The disregard of these statutory directions was not a mere error of law but a fundamental departure from the legislative framework constituting patent illegality on the face of the award under Section 34(2A) of the Arbitration Act. Critically, the Court held that the protective proviso in Section 34(2A), which shields awards from interference for mere erroneous application of law, cannot extend to cover such a fundamental statutory violation. The High Court’s restoration of the award was accordingly erroneous.

The Verdict — Compensation Reassessed

Rejecting the residential sale deed benchmark of ₹3,588 per square metre, the Supreme Court turned to the Ready Reckoner rate a figure that Alfa Remidis itself had placed on record as the appropriate basis for compensation. The Ready Reckoner rate for Zone 4 (which includes Mouza Pardi Rithi) covering highway-abutting lands was:

₹2,020 per square metre

Compensation was accordingly fixed at this rate for the entire acquired extent of 1,394 square metres, and the landowner was declared entitled to all consequential statutory benefits under the 2013 Act. The ₹50,00,000 already withdrawn by Alfa Remidis was directed to be adjusted against the balance compensation payable.

Significance of the Ruling

This judgment is significant on at least three levels. First, it reinforces the non-negotiable character of the valuation methodology under Section 26(1) of the 2013 Act. Compensation cannot be determined on the basis of whichever comparator yields a higher figure the comparator must be legally appropriate, reflecting sales of land of a similar nature and use.

Second, the ruling clarifies the interaction between arbitration law and land acquisition law. The protection afforded to arbitral awards under the narrow grounds of Section 34 of the Arbitration Act does not create a safe harbour for awards that openly contravene statutory mandates. Where an arbitrator ignores the directives of an applicable statute, the resulting award is not merely debatable it is patently illegal.

Third, the outcome strikes a notable balance: while the Court firmly rejected the inflated compensation figure of ₹3,588 per square metre based on an improper comparator, it did not leave the landowner without redress. By anchoring compensation to the Ready Reckoner rate of ₹2,020 per square metre itself a figure placed on record by the landowner the Court ensured that the acquisition authority’s strikingly low original valuation of ₹161.63 per square metre was also not restored.

For practitioners, land acquisition authorities, and arbitrators, the message is clear: when determining compensation for acquired land, the nature and use of the land being acquired must be matched against genuinely comparable transactions. An industrial plot and a residential plot are not comparable, however close they may be geographically. The law demands like-for-like and the Supreme Court has now made that demand unmistakably firm.

Conclusion

In Project Director, NHAI v. Alfa Remidis Ltd., the Supreme Court has done more than decide a compensation dispute it has drawn a clear jurisprudential line between legitimate valuation and statutory shortcut. The 2013 Land Acquisition Act’s insistence on “similar type of land” is not a technicality to be bypassed in pursuit of a higher award; it is the cornerstone of a fair and principled compensation framework.

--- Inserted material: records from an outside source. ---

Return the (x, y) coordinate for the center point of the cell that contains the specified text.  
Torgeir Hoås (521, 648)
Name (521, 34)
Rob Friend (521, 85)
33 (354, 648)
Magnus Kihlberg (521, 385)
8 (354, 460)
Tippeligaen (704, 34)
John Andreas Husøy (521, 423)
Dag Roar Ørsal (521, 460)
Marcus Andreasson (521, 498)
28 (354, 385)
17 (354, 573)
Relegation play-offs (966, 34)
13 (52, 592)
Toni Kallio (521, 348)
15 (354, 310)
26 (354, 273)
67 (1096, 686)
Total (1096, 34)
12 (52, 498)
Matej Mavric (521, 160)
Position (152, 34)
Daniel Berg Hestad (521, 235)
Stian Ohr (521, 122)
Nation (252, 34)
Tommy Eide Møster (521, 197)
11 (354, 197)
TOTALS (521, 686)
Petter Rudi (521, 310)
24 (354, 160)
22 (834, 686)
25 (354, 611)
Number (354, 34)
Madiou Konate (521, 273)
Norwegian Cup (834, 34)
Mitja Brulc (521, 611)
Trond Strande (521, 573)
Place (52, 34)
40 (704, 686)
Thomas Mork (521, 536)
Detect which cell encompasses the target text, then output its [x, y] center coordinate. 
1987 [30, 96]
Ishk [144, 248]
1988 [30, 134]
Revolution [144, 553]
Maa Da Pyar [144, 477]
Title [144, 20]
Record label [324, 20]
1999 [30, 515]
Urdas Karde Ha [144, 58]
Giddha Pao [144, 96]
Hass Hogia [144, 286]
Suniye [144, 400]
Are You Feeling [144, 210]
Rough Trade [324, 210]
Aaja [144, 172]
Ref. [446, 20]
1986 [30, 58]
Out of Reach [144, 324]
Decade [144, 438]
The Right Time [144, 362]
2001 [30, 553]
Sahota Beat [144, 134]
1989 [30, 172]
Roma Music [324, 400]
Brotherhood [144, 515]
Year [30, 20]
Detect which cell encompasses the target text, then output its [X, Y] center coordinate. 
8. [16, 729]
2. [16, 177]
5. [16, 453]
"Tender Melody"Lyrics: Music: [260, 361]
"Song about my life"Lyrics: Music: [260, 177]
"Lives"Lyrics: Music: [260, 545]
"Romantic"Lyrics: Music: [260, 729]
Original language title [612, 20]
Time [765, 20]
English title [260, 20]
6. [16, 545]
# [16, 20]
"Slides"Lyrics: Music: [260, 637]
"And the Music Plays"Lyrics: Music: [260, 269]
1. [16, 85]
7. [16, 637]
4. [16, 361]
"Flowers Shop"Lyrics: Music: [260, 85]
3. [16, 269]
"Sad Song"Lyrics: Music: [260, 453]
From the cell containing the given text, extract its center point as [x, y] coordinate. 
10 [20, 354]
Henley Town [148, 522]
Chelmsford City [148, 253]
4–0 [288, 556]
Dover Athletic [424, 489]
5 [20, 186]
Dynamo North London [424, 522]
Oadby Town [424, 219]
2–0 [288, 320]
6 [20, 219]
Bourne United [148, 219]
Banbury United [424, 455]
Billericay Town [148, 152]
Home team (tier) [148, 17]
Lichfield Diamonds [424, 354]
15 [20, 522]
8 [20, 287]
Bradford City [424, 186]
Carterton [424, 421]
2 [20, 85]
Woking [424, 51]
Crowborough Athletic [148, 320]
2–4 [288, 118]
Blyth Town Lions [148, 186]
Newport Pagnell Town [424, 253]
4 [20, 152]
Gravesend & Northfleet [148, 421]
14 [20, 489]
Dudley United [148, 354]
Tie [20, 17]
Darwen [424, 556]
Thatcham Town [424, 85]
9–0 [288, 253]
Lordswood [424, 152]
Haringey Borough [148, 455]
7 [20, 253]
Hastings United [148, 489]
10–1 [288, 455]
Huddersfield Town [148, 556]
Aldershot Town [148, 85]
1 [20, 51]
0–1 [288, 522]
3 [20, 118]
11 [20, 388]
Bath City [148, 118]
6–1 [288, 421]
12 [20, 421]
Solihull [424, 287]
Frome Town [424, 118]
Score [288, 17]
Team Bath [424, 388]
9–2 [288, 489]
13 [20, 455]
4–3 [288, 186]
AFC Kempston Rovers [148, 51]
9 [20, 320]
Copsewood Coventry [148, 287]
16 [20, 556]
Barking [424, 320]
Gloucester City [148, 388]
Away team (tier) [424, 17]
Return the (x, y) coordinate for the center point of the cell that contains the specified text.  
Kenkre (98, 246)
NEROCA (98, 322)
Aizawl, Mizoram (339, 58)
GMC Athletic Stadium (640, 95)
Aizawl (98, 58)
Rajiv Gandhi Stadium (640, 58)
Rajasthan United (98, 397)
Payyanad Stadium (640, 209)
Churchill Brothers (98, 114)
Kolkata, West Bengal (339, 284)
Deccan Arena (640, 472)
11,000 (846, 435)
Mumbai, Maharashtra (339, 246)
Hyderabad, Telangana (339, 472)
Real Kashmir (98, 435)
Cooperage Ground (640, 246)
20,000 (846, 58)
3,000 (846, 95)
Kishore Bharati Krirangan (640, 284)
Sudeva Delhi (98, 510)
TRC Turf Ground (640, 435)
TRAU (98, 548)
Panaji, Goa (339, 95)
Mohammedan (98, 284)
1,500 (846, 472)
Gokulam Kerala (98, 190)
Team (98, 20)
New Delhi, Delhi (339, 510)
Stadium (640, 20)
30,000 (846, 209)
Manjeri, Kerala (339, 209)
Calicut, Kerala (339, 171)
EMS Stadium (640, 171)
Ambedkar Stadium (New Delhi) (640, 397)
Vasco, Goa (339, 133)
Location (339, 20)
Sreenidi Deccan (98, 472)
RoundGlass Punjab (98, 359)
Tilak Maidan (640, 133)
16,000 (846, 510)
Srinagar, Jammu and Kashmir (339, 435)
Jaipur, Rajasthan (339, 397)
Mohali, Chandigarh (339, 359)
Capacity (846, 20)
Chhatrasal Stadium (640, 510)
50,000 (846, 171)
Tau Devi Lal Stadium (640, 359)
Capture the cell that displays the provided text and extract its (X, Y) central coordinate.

By setting aside an inflated arbitral award rooted in an impermissible comparator and recalibrating compensation to the government-notified Ready Reckoner rate, the Court has upheld both the letter and spirit of the law.

As infrastructure development continues to drive large-scale land acquisition across India, this ruling will serve as an important guardrail ensuring that those deprived of their land are compensated fairly, but that the methodology of fairness itself remains legally sound.